## Texte fourni
* * * * *

Ce bureau n’était qu’une pièce sans fenêtre, étroite et basse. Une pale veilleuse, placée dans un angle, l’éclairait, jour et nuit, d’une lueur faible et tremblante. Toutes les chambres s’ouvraient autour de cet antre lugubre, d’où, sans bouger, l’hôtelier, vieillard infirme, quinteux, sournois, avare et cauteleux, surveillait toute la locanda, perpétuellement enveloppé dans son vieux manteau couleur de tabac. Son personnel se bornait à la servante, petite paysanne des Calabres, et au facchino, gamin borgne et boiteux, mais vif et déluré. Dans un coin, on entassait les bagages dans un autre, on cirait les souliers. Sur une chaise se trouvaient les bouts de chandelle destinés à la couchée (un bout de chandelle d’un centimètre était dévolu à chaque voyageur). Cette petite salle, si vulgaire, si banale et si triste qu’elle fût, nous offrait néanmoins une jouissance suprême, car elle renfermait le seul brasero de la maison. Du matin au soir, le vieillard tournait et retournait, de son doigt parcheminé, les tisons qui se consumaient lentement sous les cendres. Celui qui n’a jamais senti les morsures cruelles d’une bise glacée, ne peut comprendre la volupté du brasero méridional. 
Une population flottante, qui n’avait rien de commun avec les habitants de la ville, et qui n’appartenait pas davantage à la catégorie des voyageurs, allait et venait sans cesse autour du brasero. C’étaient des êtres taciturnes, à l’œil inquiet, aux lèvres minces, drapés dans de grossiers manteaux, et le front caché sous d’amples feutres pointus. Plusieurs d’entre eux s’installaient là et se chauffaient pendant de longues heures. Toujours debout, soupçonneux et silencieux, ils interrogeaient, de temps à autre, l’aubergiste par un regard rapide. Celui-ci, sans desserrer les dents, leur répondait de la même façon, en clignant ses yeux gris. Si ces gens-là ne faisaient pas partie d’une bande de brigands, ils en étaient probablement les affidés, c’est à-dire les bandits les plus dangereux qu’on puisse rencontrer, car personne ne s’en méfie. À l’abri de la police et des gendarmes, ils se renseignent auprès des aubergistes pour instruire les brigands du passage de certains voyageurs.
Heureusement le chemin de fer coupe court à tous ces périls, et nous pensions avec bonheur échapper prochainement, grâce a la vapeur, aux mystérieuses embûches, qui se tramaient autour de nous.

* * * * *

## Données enregistrées
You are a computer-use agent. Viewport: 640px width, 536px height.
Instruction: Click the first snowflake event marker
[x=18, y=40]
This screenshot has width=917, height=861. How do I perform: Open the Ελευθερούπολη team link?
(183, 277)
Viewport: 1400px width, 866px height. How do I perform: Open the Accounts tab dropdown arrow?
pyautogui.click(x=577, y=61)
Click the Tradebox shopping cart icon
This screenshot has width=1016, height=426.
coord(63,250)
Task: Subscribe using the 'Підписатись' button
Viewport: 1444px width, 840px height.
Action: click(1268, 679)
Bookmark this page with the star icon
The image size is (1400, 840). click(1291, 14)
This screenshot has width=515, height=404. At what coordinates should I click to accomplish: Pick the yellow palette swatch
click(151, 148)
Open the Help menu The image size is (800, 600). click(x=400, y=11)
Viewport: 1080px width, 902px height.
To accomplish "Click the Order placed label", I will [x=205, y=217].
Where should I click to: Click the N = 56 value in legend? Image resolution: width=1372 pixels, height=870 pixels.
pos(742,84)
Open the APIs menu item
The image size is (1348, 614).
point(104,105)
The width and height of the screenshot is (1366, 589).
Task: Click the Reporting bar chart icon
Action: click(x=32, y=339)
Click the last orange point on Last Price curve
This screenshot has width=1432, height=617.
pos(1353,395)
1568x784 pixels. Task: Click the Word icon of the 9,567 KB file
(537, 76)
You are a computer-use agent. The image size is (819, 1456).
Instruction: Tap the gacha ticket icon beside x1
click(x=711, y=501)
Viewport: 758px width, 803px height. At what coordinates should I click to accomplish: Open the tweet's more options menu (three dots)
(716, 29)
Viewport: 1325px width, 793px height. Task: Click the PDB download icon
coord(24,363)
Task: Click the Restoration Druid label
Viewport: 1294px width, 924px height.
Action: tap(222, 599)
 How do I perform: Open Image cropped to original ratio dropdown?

* * * * *

## Questions à traiter
(A) Dans le récit sur l'auberge, quelle longueur de chandelle revenait à chaque voyageur pour la nuit ?
(B) Poursuivez le récit sur l'auberge à partir de sa dernière phrase.

## Exercices corrigés
(A) Un bout de chandelle d'un centimètre.

(B)
Trani
Hélas ! Comme la toile de Pénélope, les travaux de réparation du chemin de fer, exécutés pendant le jour, étaient détruits chaque nuit par l’inclémence du ciel, et semblaient reculer au lieu d’avancer. C’était tantôt un orage, tantôt le vent, la pluie ou l’inondation, qui venait les interrompre. On aurait dit que les éléments s’étaient ligués avec la compagnie des diligences pour nous retenir à Foggia. Les ingénieurs n’osaient plus assigner une époque fixe au rétablissement de la voie. Nous étions pourtant bien résolus à quitter Foggia, sa chambre d’honneur, ses escouades de porcs, son restaurant nauséabond et son brasero entouré de figures suspectes. 
Le chemin de fer, interrompu vers le nord, n’avait pas été endommagé vers le midi nous prîmes donc la résolution d’aller attendre à Trani, que la ligne fût réparée. 
Nous ne pûmes obtenir aucun renseignement exact sur Trani, et nous ne savions guère si en préférant cette ville à Foggia, nous n’échangerions pas un cheval borgne contre un cheval aveugle. Mais dans la situation morale où nous nous trouvions, il fallait avant tout varier les impressions, et perdre de vue certains tableaux qui menaçaient de passer à l’état de cauchemar.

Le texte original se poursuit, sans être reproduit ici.